The next morning, my eyes slowly opened to the sound of the alarm clock and then widened with utter horror. Matt was getting up for work, and I was nervously trying to piece together the night before. I gasped when the mouth seepage registered, and he asked if I was okay.
“Yea, great,” I stammered.
“Alright, my key is on my desk, so just lock up when you leave.”
“Mhm…” I couldn’t make eye-contact.
On the drive back to my house, Matt text me saying that he slept really well, and asked if I did too. I decided the best way to remedy this awful situation was to make a joke out of it. “Obviously,” I typed out, biting my lower lip, “considering the drool. Ha ha.”

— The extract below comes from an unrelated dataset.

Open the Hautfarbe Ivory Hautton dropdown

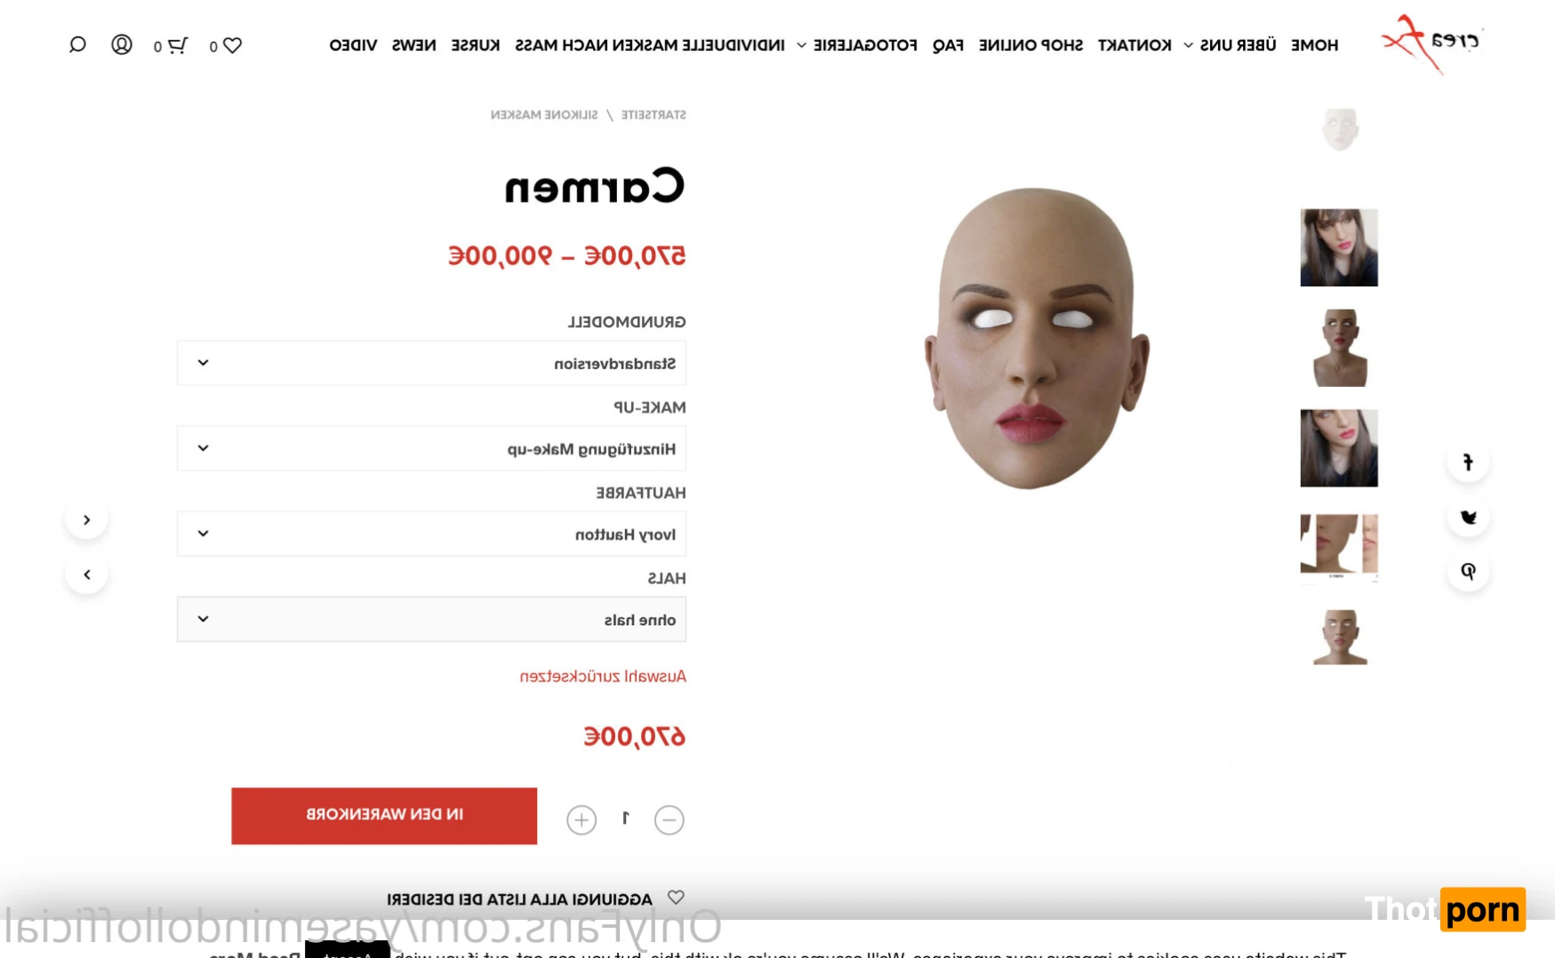coord(431,534)
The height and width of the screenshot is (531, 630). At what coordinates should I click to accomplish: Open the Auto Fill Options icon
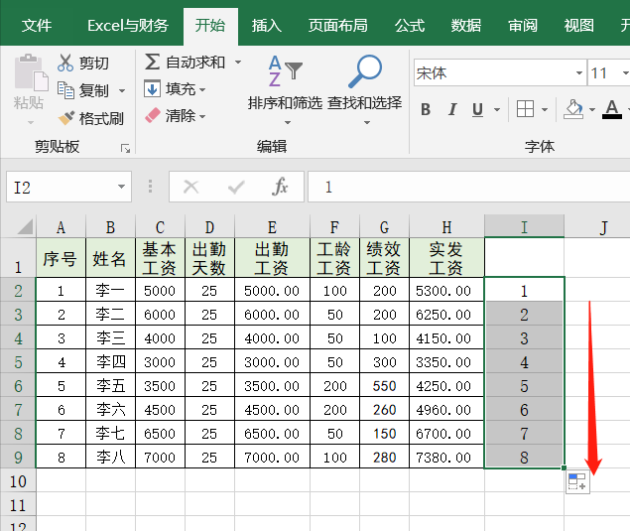[x=577, y=482]
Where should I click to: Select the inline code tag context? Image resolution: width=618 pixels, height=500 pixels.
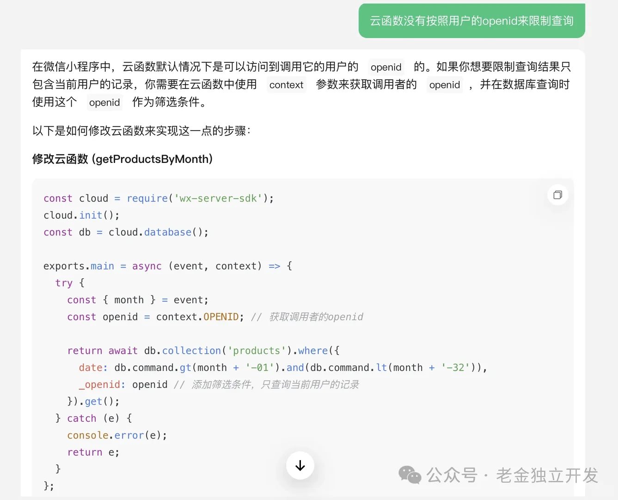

“What drool?” I received a few minutes later.
“Don’t be coy with me! You know what I’m talking about,” I returned, assuming he was trying to get me to put “I drooled on your shoulder” in a text message.
“I didn’t see any drool,” he wrote back, and I had had enough. I called him,
“You’re telling me you have no idea what I’m talking about?”
“Not a clue, seriously.”
“So I just confessed to drooling on you last night?”
“Ew. What the fuck? You drooled on me?”
In my nervousness, I had forgotten that Matthew had also consumed a large quantity of “Mad Housewife.” It didn’t even cross my mind that he might have been asleep through the entire drool/drool cleanup episode. As it turns out, he was.